Wildcard Search with ArangoSearch

Search for strings with placeholders that stand for one or many arbitrary characters

You can use the LIKE() function and LIKE operator for this search technique to find strings that start with, contain, or end with a certain substring. You can also search for complex patterns with multiple placeholders. Place the special characters _ and % as wildcards for any single or zero-or-more characters in the search string to match multiple partial strings.

prefix%
%infix%
%suffix
%complex%pat_ern

Wildcard searching can be an alternative to tokenizing text into words and then searching for words in a particular order (Phrase and Proximity Search). It is especially useful if you want to search for substrings that include characters that are considered word boundaries like punctuation and whitespace and would normally get removed when tokenizing text.

Index acceleration

The ArangoSearch LIKE() function is backed by View indexes. In contrast, the string LIKE() function cannot utilize any sort of index. This applies to the LIKE operator, too, which you can use instead of the function. Another difference is that the ArangoSearch variant of the LIKE() function does not accept a third argument to make matching case-insensitive. You can control this via Analyzers instead, also see Case-insensitive Search with ArangoSearch. Which of the two equally named functions is used is determined by the context. The ArangoSearch variant is used in SEARCH operations. It is also used when you have an inverted index and use the LIKE() function with two arguments or the LIKE operator in FILTER operations.

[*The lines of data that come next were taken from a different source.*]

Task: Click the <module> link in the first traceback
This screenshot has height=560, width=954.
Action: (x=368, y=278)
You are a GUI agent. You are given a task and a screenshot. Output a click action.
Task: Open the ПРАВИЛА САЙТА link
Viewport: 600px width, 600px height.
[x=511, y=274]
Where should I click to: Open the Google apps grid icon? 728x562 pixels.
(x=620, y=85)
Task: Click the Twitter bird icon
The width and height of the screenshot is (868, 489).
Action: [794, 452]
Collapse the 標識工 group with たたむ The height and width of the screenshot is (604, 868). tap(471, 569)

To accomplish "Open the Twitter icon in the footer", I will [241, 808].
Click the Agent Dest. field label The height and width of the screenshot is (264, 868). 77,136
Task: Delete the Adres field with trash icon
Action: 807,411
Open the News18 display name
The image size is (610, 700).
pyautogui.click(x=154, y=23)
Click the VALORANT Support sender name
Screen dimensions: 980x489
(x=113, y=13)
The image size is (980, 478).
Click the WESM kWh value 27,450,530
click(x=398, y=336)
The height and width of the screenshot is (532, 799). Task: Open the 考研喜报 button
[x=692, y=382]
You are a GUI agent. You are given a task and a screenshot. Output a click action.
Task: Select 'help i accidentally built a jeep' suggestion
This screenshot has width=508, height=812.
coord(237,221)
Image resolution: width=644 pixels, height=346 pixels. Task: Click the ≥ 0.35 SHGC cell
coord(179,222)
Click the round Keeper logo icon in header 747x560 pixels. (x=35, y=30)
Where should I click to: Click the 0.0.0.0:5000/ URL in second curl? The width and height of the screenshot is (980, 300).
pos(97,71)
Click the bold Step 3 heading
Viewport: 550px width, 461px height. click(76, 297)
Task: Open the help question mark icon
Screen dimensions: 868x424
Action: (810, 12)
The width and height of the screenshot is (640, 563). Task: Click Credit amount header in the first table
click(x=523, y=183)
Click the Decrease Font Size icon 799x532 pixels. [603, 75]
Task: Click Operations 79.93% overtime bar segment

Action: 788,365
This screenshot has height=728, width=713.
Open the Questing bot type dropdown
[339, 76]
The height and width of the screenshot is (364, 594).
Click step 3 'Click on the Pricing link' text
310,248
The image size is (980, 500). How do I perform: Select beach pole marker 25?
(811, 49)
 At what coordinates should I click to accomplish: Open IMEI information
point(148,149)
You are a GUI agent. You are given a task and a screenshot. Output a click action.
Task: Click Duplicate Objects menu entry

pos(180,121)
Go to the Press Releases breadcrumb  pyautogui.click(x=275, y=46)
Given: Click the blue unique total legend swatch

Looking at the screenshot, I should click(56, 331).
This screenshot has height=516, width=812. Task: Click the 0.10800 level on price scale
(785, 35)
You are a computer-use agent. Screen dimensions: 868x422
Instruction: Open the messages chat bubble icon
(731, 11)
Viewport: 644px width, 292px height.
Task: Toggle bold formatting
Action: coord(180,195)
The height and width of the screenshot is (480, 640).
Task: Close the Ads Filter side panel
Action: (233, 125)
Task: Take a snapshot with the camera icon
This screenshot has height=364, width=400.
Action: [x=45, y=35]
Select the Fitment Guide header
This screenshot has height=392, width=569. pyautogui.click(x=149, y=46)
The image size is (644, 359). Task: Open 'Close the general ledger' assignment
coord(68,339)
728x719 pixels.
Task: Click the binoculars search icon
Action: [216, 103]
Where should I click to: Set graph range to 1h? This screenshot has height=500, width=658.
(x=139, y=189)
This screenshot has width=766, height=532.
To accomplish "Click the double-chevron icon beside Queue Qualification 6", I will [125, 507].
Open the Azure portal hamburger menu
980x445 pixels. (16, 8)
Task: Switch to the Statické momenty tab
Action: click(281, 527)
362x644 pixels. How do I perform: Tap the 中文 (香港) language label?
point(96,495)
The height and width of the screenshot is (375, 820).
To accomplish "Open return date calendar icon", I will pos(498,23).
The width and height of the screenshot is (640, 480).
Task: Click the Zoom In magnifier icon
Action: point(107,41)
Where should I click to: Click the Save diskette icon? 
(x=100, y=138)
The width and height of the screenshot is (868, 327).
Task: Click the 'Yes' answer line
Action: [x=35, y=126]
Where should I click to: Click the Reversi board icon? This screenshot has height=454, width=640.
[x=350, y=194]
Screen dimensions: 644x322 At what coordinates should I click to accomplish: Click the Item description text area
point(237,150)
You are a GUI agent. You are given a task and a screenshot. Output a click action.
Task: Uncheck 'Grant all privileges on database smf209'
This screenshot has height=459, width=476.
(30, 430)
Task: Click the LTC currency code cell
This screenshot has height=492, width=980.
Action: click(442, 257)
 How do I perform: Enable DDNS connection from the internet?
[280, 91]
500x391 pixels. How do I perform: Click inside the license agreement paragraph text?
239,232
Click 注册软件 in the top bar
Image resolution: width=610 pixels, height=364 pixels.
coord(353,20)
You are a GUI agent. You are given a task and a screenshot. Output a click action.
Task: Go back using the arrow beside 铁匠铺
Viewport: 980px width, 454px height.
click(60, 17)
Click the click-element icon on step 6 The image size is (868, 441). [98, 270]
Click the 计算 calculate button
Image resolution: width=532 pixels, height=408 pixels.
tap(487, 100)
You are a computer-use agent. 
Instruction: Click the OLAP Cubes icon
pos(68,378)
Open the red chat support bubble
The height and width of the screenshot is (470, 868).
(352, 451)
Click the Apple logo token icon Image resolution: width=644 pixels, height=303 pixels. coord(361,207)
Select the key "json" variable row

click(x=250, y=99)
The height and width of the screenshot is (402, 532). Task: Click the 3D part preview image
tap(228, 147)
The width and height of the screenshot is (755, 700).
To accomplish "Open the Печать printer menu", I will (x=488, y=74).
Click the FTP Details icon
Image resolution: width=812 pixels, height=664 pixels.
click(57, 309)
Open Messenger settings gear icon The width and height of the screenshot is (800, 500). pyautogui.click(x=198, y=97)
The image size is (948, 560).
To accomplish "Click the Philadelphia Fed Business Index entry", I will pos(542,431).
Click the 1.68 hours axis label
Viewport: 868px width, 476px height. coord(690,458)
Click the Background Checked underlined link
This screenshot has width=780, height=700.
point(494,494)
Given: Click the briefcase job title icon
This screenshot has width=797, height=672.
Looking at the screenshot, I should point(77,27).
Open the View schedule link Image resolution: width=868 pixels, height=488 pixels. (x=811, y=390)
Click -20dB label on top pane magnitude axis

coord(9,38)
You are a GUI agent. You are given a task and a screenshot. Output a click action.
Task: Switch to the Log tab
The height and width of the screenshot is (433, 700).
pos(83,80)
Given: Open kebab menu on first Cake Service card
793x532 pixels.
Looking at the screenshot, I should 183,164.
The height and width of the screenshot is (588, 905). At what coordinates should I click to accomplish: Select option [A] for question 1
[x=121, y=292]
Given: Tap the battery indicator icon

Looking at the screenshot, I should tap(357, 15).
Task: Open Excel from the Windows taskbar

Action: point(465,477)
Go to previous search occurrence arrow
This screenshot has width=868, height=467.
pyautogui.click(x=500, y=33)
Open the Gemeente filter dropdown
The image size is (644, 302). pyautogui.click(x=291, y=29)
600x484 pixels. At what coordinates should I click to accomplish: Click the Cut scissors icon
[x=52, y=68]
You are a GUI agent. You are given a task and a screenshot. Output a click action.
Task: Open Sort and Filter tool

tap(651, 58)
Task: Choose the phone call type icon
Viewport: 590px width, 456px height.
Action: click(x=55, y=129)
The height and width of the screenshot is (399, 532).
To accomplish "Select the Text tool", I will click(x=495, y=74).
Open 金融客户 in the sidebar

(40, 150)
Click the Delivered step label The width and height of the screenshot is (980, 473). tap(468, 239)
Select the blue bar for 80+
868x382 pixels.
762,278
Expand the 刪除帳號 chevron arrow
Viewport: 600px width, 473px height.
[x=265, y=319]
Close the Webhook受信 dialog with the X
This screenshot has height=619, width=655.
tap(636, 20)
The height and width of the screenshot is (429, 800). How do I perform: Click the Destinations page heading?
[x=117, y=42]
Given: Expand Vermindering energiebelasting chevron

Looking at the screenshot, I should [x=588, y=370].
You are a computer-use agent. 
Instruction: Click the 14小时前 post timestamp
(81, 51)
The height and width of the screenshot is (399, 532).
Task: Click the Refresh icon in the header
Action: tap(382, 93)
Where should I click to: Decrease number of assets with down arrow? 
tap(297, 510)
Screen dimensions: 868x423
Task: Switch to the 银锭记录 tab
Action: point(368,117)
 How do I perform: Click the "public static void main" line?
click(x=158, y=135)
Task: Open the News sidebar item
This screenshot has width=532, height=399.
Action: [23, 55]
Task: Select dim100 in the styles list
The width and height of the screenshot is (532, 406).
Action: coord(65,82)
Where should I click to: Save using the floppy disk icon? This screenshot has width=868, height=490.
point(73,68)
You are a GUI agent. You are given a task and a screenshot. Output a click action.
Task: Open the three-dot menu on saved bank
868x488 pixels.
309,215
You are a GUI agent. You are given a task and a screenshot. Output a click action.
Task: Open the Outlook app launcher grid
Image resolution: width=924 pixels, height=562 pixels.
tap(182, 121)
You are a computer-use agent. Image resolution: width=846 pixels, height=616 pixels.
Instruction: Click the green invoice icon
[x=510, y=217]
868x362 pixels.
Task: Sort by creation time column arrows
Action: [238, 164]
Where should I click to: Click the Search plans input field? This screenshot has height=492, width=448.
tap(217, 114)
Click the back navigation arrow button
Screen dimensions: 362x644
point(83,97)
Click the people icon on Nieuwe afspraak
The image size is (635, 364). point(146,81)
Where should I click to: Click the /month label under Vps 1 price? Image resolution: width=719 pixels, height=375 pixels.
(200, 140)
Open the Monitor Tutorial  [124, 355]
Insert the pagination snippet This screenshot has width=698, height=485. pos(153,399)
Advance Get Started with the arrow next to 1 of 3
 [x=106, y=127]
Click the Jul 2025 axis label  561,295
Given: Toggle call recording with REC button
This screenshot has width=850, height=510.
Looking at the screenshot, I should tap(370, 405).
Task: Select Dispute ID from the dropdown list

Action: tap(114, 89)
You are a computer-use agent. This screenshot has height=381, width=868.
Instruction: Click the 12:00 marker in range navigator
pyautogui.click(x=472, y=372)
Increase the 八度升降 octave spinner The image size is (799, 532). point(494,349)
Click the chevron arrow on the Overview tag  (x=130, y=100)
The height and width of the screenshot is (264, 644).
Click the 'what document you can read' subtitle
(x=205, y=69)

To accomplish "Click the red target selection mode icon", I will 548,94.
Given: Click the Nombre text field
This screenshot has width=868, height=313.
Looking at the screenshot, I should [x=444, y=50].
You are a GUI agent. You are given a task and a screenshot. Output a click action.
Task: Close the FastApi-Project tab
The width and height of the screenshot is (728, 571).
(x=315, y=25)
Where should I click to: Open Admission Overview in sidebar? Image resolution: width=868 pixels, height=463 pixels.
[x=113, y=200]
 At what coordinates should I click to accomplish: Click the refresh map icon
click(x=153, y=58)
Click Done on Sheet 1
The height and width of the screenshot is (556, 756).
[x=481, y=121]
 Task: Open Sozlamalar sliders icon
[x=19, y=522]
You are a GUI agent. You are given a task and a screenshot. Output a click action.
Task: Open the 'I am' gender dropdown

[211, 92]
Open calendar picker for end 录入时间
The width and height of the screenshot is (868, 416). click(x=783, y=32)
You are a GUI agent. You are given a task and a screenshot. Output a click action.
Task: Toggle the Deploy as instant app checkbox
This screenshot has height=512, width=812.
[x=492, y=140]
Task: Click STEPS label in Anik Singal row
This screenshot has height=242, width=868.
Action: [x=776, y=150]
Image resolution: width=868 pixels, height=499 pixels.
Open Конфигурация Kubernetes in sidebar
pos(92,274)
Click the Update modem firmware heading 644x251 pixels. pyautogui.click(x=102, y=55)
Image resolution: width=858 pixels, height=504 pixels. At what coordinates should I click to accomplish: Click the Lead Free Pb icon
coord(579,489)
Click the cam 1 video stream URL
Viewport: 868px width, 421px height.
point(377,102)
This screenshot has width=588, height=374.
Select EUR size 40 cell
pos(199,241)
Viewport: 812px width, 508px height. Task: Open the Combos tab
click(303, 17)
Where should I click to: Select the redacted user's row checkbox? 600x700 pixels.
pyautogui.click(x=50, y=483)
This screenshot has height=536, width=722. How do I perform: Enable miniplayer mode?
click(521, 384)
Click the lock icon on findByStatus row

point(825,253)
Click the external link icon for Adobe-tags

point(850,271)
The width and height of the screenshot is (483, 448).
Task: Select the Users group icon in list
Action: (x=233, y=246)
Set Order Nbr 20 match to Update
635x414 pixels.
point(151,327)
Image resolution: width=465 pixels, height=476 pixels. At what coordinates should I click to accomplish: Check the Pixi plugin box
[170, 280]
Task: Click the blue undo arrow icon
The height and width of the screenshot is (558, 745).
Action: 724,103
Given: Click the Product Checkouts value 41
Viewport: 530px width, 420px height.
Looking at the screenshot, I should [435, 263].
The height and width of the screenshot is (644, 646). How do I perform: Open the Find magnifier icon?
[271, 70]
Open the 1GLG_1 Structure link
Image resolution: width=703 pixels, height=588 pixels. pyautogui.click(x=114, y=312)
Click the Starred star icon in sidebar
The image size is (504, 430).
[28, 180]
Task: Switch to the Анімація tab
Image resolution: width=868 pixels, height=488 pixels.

The string variant is used everywhere else, including using the LIKE() function with three arguments in FILTER operations together with an inverted index.

Wildcard Syntax

  • _: A single arbitrary character
  • %: Zero, one or many arbitrary characters
  • \\_: A literal underscore
  • \\%: A literal percent sign

Literal backlashes require different amounts of escaping depending on the context:

  • \ in bind variables (Table view mode) in the web interface (automatically escaped to \\ unless the value is wrapped in double quotes and already escaped properly)
  • \\ in bind variables (JSON view mode) and queries in the web interface
  • \\ in bind variables in arangosh
  • \\\\ in queries in arangosh
  • Double the amount compared to arangosh in shells that use backslashes for escaping (\\\\ in bind variables and \\\\\\\\ in queries)

Wildcard Search Examples

Dataset

IMDB movie dataset

View definition

db.imdb_vertices.ensureIndex({ name: "inv-exact", type: "inverted", fields: [ "title" ] });
db._createView("imdb", "search-alias", { indexes: [ { collection: "imdb_vertices", index: "inv-exact" } ] });
{
  "links": {
    "imdb_vertices": {
      "fields": {
        "title": {
          "analyzers": [
            "identity"
          ]
        }
      }
    }
  }
}

AQL queries

Match all titles that starts with The Matr using LIKE(), where _ stands for a single wildcard character and % for an arbitrary amount:

FOR doc IN imdb
  SEARCH LIKE(doc.title, "The Matr%")
  RETURN doc.title
Result
The Matrix Revisited
The Matrix
The Matrix Reloaded
The Matrix Revolutions
The Matrix Trilogy

You can achieve the same with the STARTS_WITH() function:

FOR doc IN imdb
  SEARCH STARTS_WITH(doc.title, "The Matr")
  RETURN doc.title

Match all titles that contain Mat using LIKE():

FOR doc IN imdb
  SEARCH LIKE(doc.title, "%Mat%")
  RETURN doc.title
Result
The Matrix Revisited
Gray Matters
Show: A Night In The Life of Matchbox Twenty
The Mating Habits of the Earthbound Human
Dark Matter
Dave Matthews & Tim Reynolds: Live at Radio City
Once Upon A Mattress
Tarzan and His Mate
Donald in Mathmagic Land
Das Geheimnis der Materie

Match all titles that end with rix using LIKE():

FOR doc IN imdb
  SEARCH LIKE(doc.title, "%rix")
  RETURN doc.title
Result
Ben 10: Secret of the Omnitrix
Pinchcliffe Grand Prix
Hendrix
The Matrix
The Animatrix
Les Douze travaux d’Astérix
Vercingétorix

Match all titles that have an H as first letter, followed by two arbitrary characters, followed by ry and any amount of characters after that. It will match titles starting with Harry and Henry:

FOR doc IN imdb
  SEARCH LIKE(doc.title, "H__ry%")
  RETURN doc.title
Result
Henry & June
Henry Rollins: Live in the Conversation Pit
Henry Rollins: Uncut from NYC
Harry Potter and the Sorcerer’s Stone
Harry Potter and the Chamber Of Secrets

Use a bind parameter as input, but escape the characters with special meaning and perform a contains-style search by prepending and appending a percent sign:

FOR doc IN imdb
  SEARCH LIKE(doc.title, CONCAT("%", SUBSTITUTE(@term, ["_", "%"], ["\\_", "\\%"]), "%"))
  RETURN doc.title

Bind parameters:

{ "term": "y_" }

The query constructs the wildcard string %y\\_% and will match Cry_Wolf.